Too many options ...

Need your help xx


----------



## wilfiboy (Sep 18, 2010)

I think if you follow Mulberry s classifications ...
Treacle would be Tri Parti... and 
Dylan would be chocolate and tan. 
I nearly emailed her and asked her to have a look, specifically at Coco... shes an interesting one x


----------



## wilfiboy (Sep 18, 2010)

I'm back ... I wonder if you have to be born choc and tan to be classed as that ... so Dylan could still be phantom or fading or ..... just gorg


----------



## JoJo (Mar 2, 2011)

ha ha ha you are like me ... yep .. just gorg .... agreed 

Right ... I need a decision ... I am terrible at making decision .. 

Dylan - Choc Phantom...

Treacle - Tri ... why Tri Parti?? not sure about that one?? Am I being dumb.. feel free to say yes 

Coco - ?? sable if dark tip hair shaft... brindle would look striped ... merle if speckled and mottled... hopeful Coco's breeder will send some more pic ..
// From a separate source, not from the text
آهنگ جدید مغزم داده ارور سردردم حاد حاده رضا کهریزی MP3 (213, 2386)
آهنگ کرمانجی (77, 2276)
Wow this is tricky... appreciate your help Karen xx


----------



## mandym (Jun 5, 2011)

Wow she is stunning!!! She is a sable with white,i just LOVE sables!!!! Where is she from?? xxx


----------



## wilfiboy (Sep 18, 2010)

Sylmls ... I think same as Kendals girls x


----------



## mandym (Jun 5, 2011)

wilfiboy said:


> Sylmls ... I think same as Kendals girls x


Thanks xx I love her,she is so cute xx


----------



## JoJo (Mar 2, 2011)

Lovely pup .. totally agree on that one.. I bet the litter was amazing ... do you want one? .. think we all do   

Sable with white .. Coco ..excellent work colour pro team ha ha ha xxx


----------



## annemarie (Aug 3, 2011)

thanks everyone coco is from sylml, have posted another pic she has changed so much in a week,how will her coat develop if she is sable and white, does anyone have any pics?xx


----------



## kendal (Jul 16, 2009)

i think she will end up looking like this 
http://www.sugarandspicecockapoos.com/sable.html


----------